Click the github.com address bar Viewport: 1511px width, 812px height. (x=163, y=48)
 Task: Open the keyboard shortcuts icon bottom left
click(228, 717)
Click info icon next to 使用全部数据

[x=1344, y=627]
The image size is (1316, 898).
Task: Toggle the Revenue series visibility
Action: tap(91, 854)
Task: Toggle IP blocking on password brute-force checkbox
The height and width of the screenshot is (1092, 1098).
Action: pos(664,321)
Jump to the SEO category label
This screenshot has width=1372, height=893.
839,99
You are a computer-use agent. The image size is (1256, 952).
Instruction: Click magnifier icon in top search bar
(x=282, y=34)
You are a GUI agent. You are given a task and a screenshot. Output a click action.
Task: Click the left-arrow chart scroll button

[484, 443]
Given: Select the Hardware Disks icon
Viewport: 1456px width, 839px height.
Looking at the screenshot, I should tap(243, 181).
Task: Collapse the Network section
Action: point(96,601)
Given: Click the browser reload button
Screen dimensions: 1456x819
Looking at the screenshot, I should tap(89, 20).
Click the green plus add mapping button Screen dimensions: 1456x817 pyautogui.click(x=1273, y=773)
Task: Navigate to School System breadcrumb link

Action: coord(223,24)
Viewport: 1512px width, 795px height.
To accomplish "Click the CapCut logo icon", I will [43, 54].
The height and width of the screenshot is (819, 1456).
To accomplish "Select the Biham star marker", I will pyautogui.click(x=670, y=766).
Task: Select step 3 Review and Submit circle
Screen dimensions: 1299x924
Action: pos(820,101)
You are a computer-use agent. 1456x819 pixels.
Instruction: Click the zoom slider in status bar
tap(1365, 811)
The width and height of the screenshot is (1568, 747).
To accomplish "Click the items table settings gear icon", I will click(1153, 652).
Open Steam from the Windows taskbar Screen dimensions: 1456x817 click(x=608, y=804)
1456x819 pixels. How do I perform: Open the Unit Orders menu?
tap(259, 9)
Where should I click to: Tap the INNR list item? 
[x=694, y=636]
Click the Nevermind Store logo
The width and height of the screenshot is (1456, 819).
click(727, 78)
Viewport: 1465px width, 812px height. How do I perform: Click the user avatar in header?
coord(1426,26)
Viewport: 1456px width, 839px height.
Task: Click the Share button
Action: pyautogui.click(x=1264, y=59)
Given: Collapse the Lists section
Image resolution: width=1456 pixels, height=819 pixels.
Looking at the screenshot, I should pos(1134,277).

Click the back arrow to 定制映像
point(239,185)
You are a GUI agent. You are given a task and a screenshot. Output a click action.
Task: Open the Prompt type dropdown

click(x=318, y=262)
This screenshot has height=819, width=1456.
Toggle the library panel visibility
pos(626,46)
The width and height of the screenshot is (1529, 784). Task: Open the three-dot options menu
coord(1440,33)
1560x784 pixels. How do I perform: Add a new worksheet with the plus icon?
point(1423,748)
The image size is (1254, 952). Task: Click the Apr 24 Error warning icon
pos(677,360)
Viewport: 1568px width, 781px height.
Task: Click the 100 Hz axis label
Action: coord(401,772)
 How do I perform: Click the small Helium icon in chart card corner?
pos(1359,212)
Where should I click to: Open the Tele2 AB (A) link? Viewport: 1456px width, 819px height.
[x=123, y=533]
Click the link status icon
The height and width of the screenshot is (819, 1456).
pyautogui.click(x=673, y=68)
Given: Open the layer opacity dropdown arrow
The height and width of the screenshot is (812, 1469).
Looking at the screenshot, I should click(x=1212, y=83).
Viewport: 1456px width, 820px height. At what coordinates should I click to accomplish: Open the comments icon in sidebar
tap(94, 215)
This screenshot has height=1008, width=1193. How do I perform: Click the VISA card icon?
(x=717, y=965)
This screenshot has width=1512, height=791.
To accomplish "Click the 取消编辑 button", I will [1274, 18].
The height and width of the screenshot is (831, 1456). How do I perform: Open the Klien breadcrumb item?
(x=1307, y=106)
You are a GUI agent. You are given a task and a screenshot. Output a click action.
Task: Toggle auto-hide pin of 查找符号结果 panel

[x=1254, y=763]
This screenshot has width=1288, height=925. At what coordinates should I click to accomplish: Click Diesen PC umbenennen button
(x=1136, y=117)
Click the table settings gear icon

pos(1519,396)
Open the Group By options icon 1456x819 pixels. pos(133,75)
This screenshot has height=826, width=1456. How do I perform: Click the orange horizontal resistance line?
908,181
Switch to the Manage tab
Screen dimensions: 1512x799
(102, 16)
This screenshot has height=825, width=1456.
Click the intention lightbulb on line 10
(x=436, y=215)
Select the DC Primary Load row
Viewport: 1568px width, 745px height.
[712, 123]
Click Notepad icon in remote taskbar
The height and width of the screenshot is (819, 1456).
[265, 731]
####################
ABOUT THIS TASK: Write every entry out again exactly.

REPLY TO THE EXERCISE:
Click the github.com address bar Viewport: 1511px width, 812px height. (x=163, y=48)
 Task: Open the keyboard shortcuts icon bottom left
click(228, 717)
Click info icon next to 使用全部数据

[x=1344, y=627]
The image size is (1316, 898).
Task: Toggle the Revenue series visibility
Action: tap(91, 854)
Task: Toggle IP blocking on password brute-force checkbox
The height and width of the screenshot is (1092, 1098).
Action: pos(664,321)
Jump to the SEO category label
This screenshot has width=1372, height=893.
839,99
You are a computer-use agent. The image size is (1256, 952).
Instruction: Click magnifier icon in top search bar
(x=282, y=34)
You are a GUI agent. You are given a task and a screenshot. Output a click action.
Task: Click the left-arrow chart scroll button

[484, 443]
Given: Select the Hardware Disks icon
Viewport: 1456px width, 839px height.
Looking at the screenshot, I should tap(243, 181).
Task: Collapse the Network section
Action: point(96,601)
Given: Click the browser reload button
Screen dimensions: 1456x819
Looking at the screenshot, I should tap(89, 20).
Click the green plus add mapping button Screen dimensions: 1456x817 pyautogui.click(x=1273, y=773)
Task: Navigate to School System breadcrumb link

Action: coord(223,24)
Viewport: 1512px width, 795px height.
To accomplish "Click the CapCut logo icon", I will [43, 54].
The height and width of the screenshot is (819, 1456).
To accomplish "Select the Biham star marker", I will pyautogui.click(x=670, y=766).
Task: Select step 3 Review and Submit circle
Screen dimensions: 1299x924
Action: pos(820,101)
You are a computer-use agent. 1456x819 pixels.
Instruction: Click the zoom slider in status bar
tap(1365, 811)
The width and height of the screenshot is (1568, 747).
To accomplish "Click the items table settings gear icon", I will click(1153, 652).
Open Steam from the Windows taskbar Screen dimensions: 1456x817 click(x=608, y=804)
1456x819 pixels. How do I perform: Open the Unit Orders menu?
tap(259, 9)
Where should I click to: Tap the INNR list item? 
[x=694, y=636]
Click the Nevermind Store logo
The width and height of the screenshot is (1456, 819).
click(727, 78)
Viewport: 1465px width, 812px height. How do I perform: Click the user avatar in header?
coord(1426,26)
Viewport: 1456px width, 839px height.
Task: Click the Share button
Action: pyautogui.click(x=1264, y=59)
Given: Collapse the Lists section
Image resolution: width=1456 pixels, height=819 pixels.
Looking at the screenshot, I should pos(1134,277).

Click the back arrow to 定制映像
point(239,185)
You are a GUI agent. You are given a task and a screenshot. Output a click action.
Task: Open the Prompt type dropdown

click(x=318, y=262)
This screenshot has height=819, width=1456.
Toggle the library panel visibility
pos(626,46)
The width and height of the screenshot is (1529, 784). Task: Open the three-dot options menu
coord(1440,33)
1560x784 pixels. How do I perform: Add a new worksheet with the plus icon?
point(1423,748)
The image size is (1254, 952). Task: Click the Apr 24 Error warning icon
pos(677,360)
Viewport: 1568px width, 781px height.
Task: Click the 100 Hz axis label
Action: coord(401,772)
 How do I perform: Click the small Helium icon in chart card corner?
pos(1359,212)
Where should I click to: Open the Tele2 AB (A) link? Viewport: 1456px width, 819px height.
[x=123, y=533]
Click the link status icon
The height and width of the screenshot is (819, 1456).
pyautogui.click(x=673, y=68)
Given: Open the layer opacity dropdown arrow
The height and width of the screenshot is (812, 1469).
Looking at the screenshot, I should click(x=1212, y=83).
Viewport: 1456px width, 820px height. At what coordinates should I click to accomplish: Open the comments icon in sidebar
tap(94, 215)
This screenshot has height=1008, width=1193. How do I perform: Click the VISA card icon?
(x=717, y=965)
This screenshot has width=1512, height=791.
To accomplish "Click the 取消编辑 button", I will [1274, 18].
The height and width of the screenshot is (831, 1456). How do I perform: Open the Klien breadcrumb item?
(x=1307, y=106)
You are a GUI agent. You are given a task and a screenshot. Output a click action.
Task: Toggle auto-hide pin of 查找符号结果 panel

[x=1254, y=763]
This screenshot has width=1288, height=925. At what coordinates should I click to accomplish: Click Diesen PC umbenennen button
(x=1136, y=117)
Click the table settings gear icon

pos(1519,396)
Open the Group By options icon 1456x819 pixels. pos(133,75)
This screenshot has height=826, width=1456. How do I perform: Click the orange horizontal resistance line?
908,181
Switch to the Manage tab
Screen dimensions: 1512x799
(102, 16)
This screenshot has height=825, width=1456.
Click the intention lightbulb on line 10
(x=436, y=215)
Select the DC Primary Load row
Viewport: 1568px width, 745px height.
[712, 123]
Click Notepad icon in remote taskbar
The height and width of the screenshot is (819, 1456).
[265, 731]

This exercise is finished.